Summary
The relationship between the binding of a ligand to a receptor and activation of biological signaling pathways has remained unclear. The challenge is compounded by functional selectivity, in which a single ligand binding to a single receptor can activate multiple signaling pathways at different levels1. Spectroscopic studies show that in the largest class of cell surface receptors, 7 transmembrane receptors, activation is associated with shifts in the equilibria of intracellular pocket conformations2,3. We hypothesized that signaling through the μ opioid receptor, a prototypical 7TMR, is linearly proportional to the equilibrium probability of observing intracellular pocket conformations. Here we show that a machine learning model based on this hypothesis accurately calculates the efficacy of both G protein and β-arrestin-2 signaling. Structural features that the model associates with activation are intracellular pocket expansion, toggle switch rotation, and sodium binding pocket collapse.

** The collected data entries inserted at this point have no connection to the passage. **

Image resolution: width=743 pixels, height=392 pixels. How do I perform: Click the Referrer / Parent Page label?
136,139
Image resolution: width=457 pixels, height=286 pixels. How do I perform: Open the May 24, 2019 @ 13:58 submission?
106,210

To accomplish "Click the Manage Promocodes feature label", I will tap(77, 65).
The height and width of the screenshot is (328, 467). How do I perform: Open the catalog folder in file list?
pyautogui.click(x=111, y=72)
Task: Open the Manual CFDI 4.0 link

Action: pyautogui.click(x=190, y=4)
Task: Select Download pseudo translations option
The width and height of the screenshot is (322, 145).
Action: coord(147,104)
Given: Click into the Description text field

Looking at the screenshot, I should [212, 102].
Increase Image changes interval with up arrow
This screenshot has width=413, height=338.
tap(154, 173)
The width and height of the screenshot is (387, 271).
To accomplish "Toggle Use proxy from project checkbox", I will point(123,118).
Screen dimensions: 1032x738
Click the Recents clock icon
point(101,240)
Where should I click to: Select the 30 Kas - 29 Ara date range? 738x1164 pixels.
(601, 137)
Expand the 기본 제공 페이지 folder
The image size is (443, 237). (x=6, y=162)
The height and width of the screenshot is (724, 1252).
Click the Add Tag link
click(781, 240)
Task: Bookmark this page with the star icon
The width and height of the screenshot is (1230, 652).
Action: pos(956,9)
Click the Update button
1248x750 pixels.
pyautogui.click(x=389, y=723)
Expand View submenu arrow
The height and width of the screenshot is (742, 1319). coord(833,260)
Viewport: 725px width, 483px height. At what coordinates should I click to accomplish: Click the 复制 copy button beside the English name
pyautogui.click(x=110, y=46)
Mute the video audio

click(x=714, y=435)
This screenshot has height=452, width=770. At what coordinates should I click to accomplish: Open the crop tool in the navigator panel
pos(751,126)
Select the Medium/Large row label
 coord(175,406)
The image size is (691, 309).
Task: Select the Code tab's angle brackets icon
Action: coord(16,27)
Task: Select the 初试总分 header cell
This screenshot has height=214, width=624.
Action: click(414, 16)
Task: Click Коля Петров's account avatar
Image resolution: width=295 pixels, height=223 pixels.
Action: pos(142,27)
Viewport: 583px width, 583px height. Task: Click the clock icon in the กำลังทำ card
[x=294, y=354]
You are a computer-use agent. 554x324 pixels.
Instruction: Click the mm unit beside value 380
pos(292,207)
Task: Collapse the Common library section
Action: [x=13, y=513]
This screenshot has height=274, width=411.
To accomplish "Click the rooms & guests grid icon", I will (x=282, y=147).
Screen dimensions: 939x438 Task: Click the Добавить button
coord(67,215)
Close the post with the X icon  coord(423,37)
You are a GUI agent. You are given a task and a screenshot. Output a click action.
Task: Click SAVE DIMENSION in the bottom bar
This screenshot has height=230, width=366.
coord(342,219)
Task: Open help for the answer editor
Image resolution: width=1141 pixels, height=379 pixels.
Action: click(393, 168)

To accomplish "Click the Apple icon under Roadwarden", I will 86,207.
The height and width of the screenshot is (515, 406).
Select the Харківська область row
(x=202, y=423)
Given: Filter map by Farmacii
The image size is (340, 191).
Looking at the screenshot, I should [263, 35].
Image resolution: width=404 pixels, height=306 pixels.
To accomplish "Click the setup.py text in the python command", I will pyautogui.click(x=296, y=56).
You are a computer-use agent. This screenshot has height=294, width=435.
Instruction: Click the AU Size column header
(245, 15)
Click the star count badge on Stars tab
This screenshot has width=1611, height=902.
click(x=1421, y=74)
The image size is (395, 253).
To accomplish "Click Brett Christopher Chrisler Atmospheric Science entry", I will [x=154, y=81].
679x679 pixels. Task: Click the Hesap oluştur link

Distinct pathways are activated by different arrangements of the ligand and sodium binding pockets and the intracellular pocket. Our study provides the first evidence for what could be a scientific law. While recent work has categorized ligands as active or inactive (or partially active) based on binding affinities to two conformations4,5, our approach accurately computes signaling efficacy along multiple pathways.
Competing Interest Statement
DAC and DDLM are co-inventors of the methodology described in this work and the Illinois Institute of Technology has filed a provisional patent on their behalf. They have started a company, Biagon Inc., to commercialize the technology.